Tala Madani, who emigrated to Oregon from Iran as a teenager, snaps her fingers at art history: her cartoon figures owe more to James Thurber than to fine art, although the targets of her humour in ‘Sitting in White’ (2008) are Muslim men rather than suburban Mr Monroes. She doesn’t spare her own sex. ‘Shit Mom (Deluxe)’ (2019), with its pink infants crawling around a shit-brown body on a brown sofa, is part of a recent series reflecting her experiences as a mother. It was a relief to me to find only one; when I first saw this series at the Vienna Secession in January there was a whole gallery full.
There’s a gentler, more whimsical humour to Ryan Mosley’s paintings, with their nonsense titles like ‘Teaching Snakes to Be Snakes’ (2008); his many-faced ‘Duchess of Oils’ (2014) is a fantastical attempt to imagine an actor playing several roles at once. I missed the simplicity of his compositions in the hyperactive canvases of Dana Schutz and Christina Quarles, two painters who seem to be shouting to make themselves heard above the digital din. And the freneticism of Cecily Brown’s ‘Maid’s Day Off’ (2005) made me long for the maid to come back and tidy up.

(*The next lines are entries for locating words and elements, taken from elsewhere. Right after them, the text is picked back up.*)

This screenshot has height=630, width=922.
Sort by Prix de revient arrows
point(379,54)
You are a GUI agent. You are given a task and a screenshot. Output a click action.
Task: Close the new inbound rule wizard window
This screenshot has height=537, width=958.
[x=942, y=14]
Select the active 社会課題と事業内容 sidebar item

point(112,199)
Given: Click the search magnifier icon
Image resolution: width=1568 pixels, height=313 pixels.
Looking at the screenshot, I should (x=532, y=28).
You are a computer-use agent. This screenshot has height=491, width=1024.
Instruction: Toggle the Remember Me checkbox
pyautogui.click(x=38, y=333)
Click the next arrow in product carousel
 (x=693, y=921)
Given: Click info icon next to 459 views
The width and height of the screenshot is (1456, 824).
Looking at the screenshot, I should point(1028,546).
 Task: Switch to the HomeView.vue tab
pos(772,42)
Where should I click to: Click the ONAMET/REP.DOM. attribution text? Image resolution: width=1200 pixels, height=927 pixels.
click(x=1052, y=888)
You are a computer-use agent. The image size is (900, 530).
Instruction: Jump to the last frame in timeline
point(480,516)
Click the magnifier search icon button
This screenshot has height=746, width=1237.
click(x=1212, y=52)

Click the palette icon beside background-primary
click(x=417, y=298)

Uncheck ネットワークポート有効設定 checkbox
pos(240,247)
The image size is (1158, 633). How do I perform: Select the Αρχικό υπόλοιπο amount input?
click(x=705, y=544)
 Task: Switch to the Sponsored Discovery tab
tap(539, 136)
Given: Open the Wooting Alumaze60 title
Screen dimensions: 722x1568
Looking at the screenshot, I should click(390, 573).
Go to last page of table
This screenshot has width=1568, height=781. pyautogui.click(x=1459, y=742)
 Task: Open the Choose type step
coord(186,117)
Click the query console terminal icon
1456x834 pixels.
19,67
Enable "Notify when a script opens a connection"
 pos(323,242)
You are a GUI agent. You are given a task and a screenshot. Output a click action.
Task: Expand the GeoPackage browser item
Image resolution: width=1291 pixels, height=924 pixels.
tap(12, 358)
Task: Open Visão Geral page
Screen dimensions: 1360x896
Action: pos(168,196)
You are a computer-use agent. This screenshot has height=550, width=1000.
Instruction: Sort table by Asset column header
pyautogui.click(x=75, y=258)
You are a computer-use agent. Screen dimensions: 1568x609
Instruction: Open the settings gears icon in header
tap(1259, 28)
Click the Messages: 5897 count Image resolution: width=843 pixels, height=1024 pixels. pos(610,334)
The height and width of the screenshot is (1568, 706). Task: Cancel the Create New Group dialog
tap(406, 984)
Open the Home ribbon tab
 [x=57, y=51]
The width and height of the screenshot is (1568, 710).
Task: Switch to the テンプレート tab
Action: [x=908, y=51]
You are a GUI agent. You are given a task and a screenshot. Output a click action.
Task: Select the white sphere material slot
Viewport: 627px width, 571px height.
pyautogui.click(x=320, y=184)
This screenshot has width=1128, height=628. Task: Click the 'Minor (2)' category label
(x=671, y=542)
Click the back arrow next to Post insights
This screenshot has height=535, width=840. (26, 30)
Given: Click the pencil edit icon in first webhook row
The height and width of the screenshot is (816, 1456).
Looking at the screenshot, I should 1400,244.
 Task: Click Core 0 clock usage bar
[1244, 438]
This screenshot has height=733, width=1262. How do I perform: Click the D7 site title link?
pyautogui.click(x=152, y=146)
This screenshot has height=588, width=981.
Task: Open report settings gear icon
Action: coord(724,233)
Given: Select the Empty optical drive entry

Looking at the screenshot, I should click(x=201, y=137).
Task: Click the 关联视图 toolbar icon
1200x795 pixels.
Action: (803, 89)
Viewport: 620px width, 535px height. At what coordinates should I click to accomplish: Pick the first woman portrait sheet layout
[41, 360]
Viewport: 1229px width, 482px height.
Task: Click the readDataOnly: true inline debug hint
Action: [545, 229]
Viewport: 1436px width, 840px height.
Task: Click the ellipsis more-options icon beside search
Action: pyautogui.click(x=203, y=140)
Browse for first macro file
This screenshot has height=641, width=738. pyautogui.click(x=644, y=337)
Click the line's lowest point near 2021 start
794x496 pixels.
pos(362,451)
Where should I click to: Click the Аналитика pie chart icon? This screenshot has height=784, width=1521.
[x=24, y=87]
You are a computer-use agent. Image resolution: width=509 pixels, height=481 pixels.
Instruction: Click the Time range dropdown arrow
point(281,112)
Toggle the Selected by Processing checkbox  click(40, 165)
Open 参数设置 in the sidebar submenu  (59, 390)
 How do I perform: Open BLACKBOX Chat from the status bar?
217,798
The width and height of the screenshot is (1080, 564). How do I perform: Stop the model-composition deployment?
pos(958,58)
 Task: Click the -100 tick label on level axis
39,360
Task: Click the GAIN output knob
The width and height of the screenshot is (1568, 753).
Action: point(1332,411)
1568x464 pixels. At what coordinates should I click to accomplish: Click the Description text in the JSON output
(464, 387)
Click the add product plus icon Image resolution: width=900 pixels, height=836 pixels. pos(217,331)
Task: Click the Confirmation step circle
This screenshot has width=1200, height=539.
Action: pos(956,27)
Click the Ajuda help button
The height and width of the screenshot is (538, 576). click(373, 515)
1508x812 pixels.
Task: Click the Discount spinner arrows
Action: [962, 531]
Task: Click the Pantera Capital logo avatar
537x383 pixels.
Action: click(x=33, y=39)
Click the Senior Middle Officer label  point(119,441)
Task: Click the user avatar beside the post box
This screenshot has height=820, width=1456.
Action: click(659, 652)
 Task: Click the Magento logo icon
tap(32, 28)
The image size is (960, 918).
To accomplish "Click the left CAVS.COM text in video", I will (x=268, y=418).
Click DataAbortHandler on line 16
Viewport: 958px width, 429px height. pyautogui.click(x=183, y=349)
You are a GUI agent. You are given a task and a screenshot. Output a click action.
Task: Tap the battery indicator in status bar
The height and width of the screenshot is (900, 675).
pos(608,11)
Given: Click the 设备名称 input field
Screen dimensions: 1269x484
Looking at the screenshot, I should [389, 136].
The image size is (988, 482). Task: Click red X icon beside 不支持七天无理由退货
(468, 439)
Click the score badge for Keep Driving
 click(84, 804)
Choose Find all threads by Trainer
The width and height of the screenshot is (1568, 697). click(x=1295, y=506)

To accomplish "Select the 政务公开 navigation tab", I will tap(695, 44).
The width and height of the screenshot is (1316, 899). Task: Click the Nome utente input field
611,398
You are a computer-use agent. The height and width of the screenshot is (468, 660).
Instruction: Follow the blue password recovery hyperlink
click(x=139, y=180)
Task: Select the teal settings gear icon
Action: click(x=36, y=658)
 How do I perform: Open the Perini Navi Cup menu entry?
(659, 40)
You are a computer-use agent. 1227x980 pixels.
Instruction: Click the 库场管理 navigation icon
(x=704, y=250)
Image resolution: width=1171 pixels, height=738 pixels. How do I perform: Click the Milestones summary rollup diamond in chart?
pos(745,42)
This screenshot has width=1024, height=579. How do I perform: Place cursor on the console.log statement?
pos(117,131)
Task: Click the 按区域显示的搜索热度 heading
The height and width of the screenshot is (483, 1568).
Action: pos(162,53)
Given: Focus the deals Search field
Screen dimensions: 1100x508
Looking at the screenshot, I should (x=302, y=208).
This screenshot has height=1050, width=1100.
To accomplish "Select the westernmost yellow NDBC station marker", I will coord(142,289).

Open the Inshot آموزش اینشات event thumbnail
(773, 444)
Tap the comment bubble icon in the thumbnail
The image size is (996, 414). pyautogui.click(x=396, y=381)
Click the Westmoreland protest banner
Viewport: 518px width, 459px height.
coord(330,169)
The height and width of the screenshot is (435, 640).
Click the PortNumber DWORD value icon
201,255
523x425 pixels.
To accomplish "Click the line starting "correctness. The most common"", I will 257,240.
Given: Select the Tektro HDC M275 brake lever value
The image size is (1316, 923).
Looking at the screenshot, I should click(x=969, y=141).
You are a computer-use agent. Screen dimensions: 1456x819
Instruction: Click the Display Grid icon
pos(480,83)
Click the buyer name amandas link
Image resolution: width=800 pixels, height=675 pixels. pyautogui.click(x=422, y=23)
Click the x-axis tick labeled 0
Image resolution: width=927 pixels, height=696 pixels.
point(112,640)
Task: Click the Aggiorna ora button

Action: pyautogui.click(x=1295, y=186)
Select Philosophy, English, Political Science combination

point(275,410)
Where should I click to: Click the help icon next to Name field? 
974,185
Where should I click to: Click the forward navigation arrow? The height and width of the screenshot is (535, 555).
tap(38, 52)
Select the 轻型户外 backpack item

There’s a quieter mood to Sanya Kantarovsky’s paintings, though an air of Russian melancholy hangs over them — like many contributors to this exhibition the Moscow-born artist was uprooted to the US at a young age, where he acquired the detached perspective of an outsider. I’ve no idea what’s going on in his painting ‘Letdown’ (2017), but its overburdened mother and slumped child elicited my sympathy; I even warmed to the slithery eel in ‘Friend’ (2018) fixing me with a single glistening eye. Kantarovsky claims to be ‘more interested in our capacity to identify with the pathetic over the sympathetic’. Whatever. He can draw, tugging our heartstrings with the pull of a line.
Nothing exposes weak drawing like the figure. The brown ink studies of Nairobi-born Michael Armitage in White Cube’s current online exhibition Another’s Tongue are strangely lifeless: even his hyenas attacking an old leopard lack movement. This doesn’t matter so much in his paintings on Ugandan bark cloth at the Whitechapel: the seductive handling of thinned paint in ‘Kampala Suburb’ (2014) turns a protest against the Ugandan Anti-Homosexuality Act into a tender image of a same-sex kiss.
Paradoxically, the most animated paintings in this exhibition hardly use paint at all. Tschabalala Self works with appliquéd cloth and draws with stitching, but her jaunty characters are bursting with life. She doesn’t observe humanity with the eye of an alien. She was raised in Harlem, still her home and the subject of her work: in ‘Koco at the Bodega’ (2017), she imagines her sister stopping off at the corner store for a fag and a chinwag. Self has no axe to grind or statement to make; she describes her images as vignettes ‘because each painting captures a moment. I guess the larger narrative is about nothing in particular. In being about nothing, the paintings are about everything’.